■ **作業の指示**: 次の行をすべて、空行を除いて番号付きのリストに書き直してください。

■ **渡された資料**:
------------------------------------------------------------------------

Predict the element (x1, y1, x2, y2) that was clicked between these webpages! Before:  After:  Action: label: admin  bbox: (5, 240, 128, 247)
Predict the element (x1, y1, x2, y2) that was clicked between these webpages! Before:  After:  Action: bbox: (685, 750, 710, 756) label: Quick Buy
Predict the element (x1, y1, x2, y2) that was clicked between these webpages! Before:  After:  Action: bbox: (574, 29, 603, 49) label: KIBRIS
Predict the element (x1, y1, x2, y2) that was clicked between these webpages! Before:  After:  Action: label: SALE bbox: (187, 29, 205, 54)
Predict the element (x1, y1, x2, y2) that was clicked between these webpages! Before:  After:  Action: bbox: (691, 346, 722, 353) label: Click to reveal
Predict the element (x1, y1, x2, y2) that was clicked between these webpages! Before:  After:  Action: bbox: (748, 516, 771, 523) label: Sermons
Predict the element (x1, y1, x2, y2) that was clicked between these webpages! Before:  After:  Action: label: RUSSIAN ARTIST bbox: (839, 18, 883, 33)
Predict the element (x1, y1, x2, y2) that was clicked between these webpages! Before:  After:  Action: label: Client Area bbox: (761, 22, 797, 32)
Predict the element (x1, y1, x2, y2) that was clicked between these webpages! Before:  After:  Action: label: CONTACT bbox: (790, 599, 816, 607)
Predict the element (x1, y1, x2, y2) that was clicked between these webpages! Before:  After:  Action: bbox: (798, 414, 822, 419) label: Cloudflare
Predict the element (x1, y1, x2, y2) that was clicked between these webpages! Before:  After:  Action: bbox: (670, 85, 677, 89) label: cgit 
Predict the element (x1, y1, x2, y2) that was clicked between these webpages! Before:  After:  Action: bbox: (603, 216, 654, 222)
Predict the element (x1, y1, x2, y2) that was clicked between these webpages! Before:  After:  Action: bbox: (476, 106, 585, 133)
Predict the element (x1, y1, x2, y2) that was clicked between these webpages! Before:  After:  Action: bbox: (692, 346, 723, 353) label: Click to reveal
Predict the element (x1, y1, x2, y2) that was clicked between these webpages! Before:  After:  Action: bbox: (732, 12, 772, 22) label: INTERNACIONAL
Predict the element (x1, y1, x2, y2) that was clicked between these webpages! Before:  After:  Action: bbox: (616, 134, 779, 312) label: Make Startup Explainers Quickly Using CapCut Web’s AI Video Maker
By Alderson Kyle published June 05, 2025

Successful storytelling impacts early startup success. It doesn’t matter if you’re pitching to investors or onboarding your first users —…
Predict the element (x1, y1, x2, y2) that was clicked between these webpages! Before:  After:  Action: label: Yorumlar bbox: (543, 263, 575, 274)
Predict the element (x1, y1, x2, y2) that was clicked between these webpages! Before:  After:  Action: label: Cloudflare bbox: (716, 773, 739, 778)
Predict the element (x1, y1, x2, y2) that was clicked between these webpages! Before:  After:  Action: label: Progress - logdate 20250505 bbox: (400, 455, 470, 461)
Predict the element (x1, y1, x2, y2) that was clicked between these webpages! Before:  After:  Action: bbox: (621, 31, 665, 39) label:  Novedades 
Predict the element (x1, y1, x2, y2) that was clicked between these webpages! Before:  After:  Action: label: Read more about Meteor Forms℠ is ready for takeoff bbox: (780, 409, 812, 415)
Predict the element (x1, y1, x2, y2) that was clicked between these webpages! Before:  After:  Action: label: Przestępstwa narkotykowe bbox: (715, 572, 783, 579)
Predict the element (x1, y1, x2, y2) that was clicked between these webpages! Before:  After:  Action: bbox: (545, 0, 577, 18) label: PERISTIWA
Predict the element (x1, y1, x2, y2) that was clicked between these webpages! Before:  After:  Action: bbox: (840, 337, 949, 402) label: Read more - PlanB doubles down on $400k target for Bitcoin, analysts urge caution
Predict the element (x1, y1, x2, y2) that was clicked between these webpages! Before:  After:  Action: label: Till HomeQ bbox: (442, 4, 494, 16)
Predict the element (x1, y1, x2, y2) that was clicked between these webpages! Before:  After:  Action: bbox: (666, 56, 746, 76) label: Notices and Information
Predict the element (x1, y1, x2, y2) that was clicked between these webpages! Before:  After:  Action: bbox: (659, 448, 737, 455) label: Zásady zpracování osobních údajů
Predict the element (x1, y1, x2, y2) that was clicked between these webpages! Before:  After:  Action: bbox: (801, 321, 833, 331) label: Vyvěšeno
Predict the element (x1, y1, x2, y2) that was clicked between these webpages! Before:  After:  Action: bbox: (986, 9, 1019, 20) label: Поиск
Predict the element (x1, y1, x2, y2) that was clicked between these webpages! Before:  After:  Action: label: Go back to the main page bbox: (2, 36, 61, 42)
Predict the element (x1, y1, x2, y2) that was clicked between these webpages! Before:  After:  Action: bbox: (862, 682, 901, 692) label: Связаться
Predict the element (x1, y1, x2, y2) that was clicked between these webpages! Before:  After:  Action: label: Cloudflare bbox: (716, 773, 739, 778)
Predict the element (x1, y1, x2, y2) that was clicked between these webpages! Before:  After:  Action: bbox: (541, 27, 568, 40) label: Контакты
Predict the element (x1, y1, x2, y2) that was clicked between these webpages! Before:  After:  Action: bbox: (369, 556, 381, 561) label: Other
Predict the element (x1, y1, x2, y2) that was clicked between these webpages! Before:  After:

------------------------------------------------------------------------

■ **この問題の答え**:
1. Predict the element (x1, y1, x2, y2) that was clicked between these webpages! Before:  After:  Action: label: admin  bbox: (5, 240, 128, 247)
2. Predict the element (x1, y1, x2, y2) that was clicked between these webpages! Before:  After:  Action: bbox: (685, 750, 710, 756) label: Quick Buy
3. Predict the element (x1, y1, x2, y2) that was clicked between these webpages! Before:  After:  Action: bbox: (574, 29, 603, 49) label: KIBRIS
4. Predict the element (x1, y1, x2, y2) that was clicked between these webpages! Before:  After:  Action: label: SALE bbox: (187, 29, 205, 54)
5. Predict the element (x1, y1, x2, y2) that was clicked between these webpages! Before:  After:  Action: bbox: (691, 346, 722, 353) label: Click to reveal
6. Predict the element (x1, y1, x2, y2) that was clicked between these webpages! Before:  After:  Action: bbox: (748, 516, 771, 523) label: Sermons
7. Predict the element (x1, y1, x2, y2) that was clicked between these webpages! Before:  After:  Action: label: RUSSIAN ARTIST bbox: (839, 18, 883, 33)
8. Predict the element (x1, y1, x2, y2) that was clicked between these webpages! Before:  After:  Action: label: Client Area bbox: (761, 22, 797, 32)
9. Predict the element (x1, y1, x2, y2) that was clicked between these webpages! Before:  After:  Action: label: CONTACT bbox: (790, 599, 816, 607)
10. Predict the element (x1, y1, x2, y2) that was clicked between these webpages! Before:  After:  Action: bbox: (798, 414, 822, 419) label: Cloudflare
11. Predict the element (x1, y1, x2, y2) that was clicked between these webpages! Before:  After:  Action: bbox: (670, 85, 677, 89) label: cgit 
12. Predict the element (x1, y1, x2, y2) that was clicked between these webpages! Before:  After:  Action: bbox: (603, 216, 654, 222)
13. Predict the element (x1, y1, x2, y2) that was clicked between these webpages! Before:  After:  Action: bbox: (476, 106, 585, 133)
14. Predict the element (x1, y1, x2, y2) that was clicked between these webpages! Before:  After:  Action: bbox: (692, 346, 723, 353) label: Click to reveal
15. Predict the element (x1, y1, x2, y2) that was clicked between these webpages! Before:  After:  Action: bbox: (732, 12, 772, 22) label: INTERNACIONAL
16. Predict the element (x1, y1, x2, y2) that was clicked between these webpages! Before:  After:  Action: bbox: (616, 134, 779, 312) label: Make Startup Explainers Quickly Using CapCut Web’s AI Video Maker
17. By Alderson Kyle published June 05, 2025
18. Successful storytelling impacts early startup success. It doesn’t matter if you’re pitching to investors or onboarding your first users —…
19. Predict the element (x1, y1, x2, y2) that was clicked between these webpages! Before:  After:  Action: label: Yorumlar bbox: (543, 263, 575, 274)
20. Predict the element (x1, y1, x2, y2) that was clicked between these webpages! Before:  After:  Action: label: Cloudflare bbox: (716, 773, 739, 778)
21. Predict the element (x1, y1, x2, y2) that was clicked between these webpages! Before:  After:  Action: label: Progress - logdate 20250505 bbox: (400, 455, 470, 461)
22. Predict the element (x1, y1, x2, y2) that was clicked between these webpages! Before:  After:  Action: bbox: (621, 31, 665, 39) label:  Novedades 
23. Predict the element (x1, y1, x2, y2) that was clicked between these webpages! Before:  After:  Action: label: Read more about Meteor Forms℠ is ready for takeoff bbox: (780, 409, 812, 415)
24. Predict the element (x1, y1, x2, y2) that was clicked between these webpages! Before:  After:  Action: label: Przestępstwa narkotykowe bbox: (715, 572, 783, 579)
25. Predict the element (x1, y1, x2, y2) that was clicked between these webpages! Before:  After:  Action: bbox: (545, 0, 577, 18) label: PERISTIWA
26. Predict the element (x1, y1, x2, y2) that was clicked between these webpages! Before:  After:  Action: bbox: (840, 337, 949, 402) label: Read more - PlanB doubles down on $400k target for Bitcoin, analysts urge caution
27. Predict the element (x1, y1, x2, y2) that was clicked between these webpages! Before:  After:  Action: label: Till HomeQ bbox: (442, 4, 494, 16)
28. Predict the element (x1, y1, x2, y2) that was clicked between these webpages! Before:  After:  Action: bbox: (666, 56, 746, 76) label: Notices and Information
29. Predict the element (x1, y1, x2, y2) that was clicked between these webpages! Before:  After:  Action: bbox: (659, 448, 737, 455) label: Zásady zpracování osobních údajů
30. Predict the element (x1, y1, x2, y2) that was clicked between these webpages! Before:  After:  Action: bbox: (801, 321, 833, 331) label: Vyvěšeno
31. Predict the element (x1, y1, x2, y2) that was clicked between these webpages! Before:  After:  Action: bbox: (986, 9, 1019, 20) label: Поиск
32. Predict the element (x1, y1, x2, y2) that was clicked between these webpages! Before:  After:  Action: label: Go back to the main page bbox: (2, 36, 61, 42)
33. Predict the element (x1, y1, x2, y2) that was clicked between these webpages! Before:  After:  Action: bbox: (862, 682, 901, 692) label: Связаться
34. Predict the element (x1, y1, x2, y2) that was clicked between these webpages! Before:  After:  Action: label: Cloudflare bbox: (716, 773, 739, 778)
35. Predict the element (x1, y1, x2, y2) that was clicked between these webpages! Before:  After:  Action: bbox: (541, 27, 568, 40) label: Контакты
36. Predict the element (x1, y1, x2, y2) that was clicked between these webpages! Before:  After:  Action: bbox: (369, 556, 381, 561) label: Other
37. Predict the element (x1, y1, x2, y2) that was clicked between these webpages! Before:  After:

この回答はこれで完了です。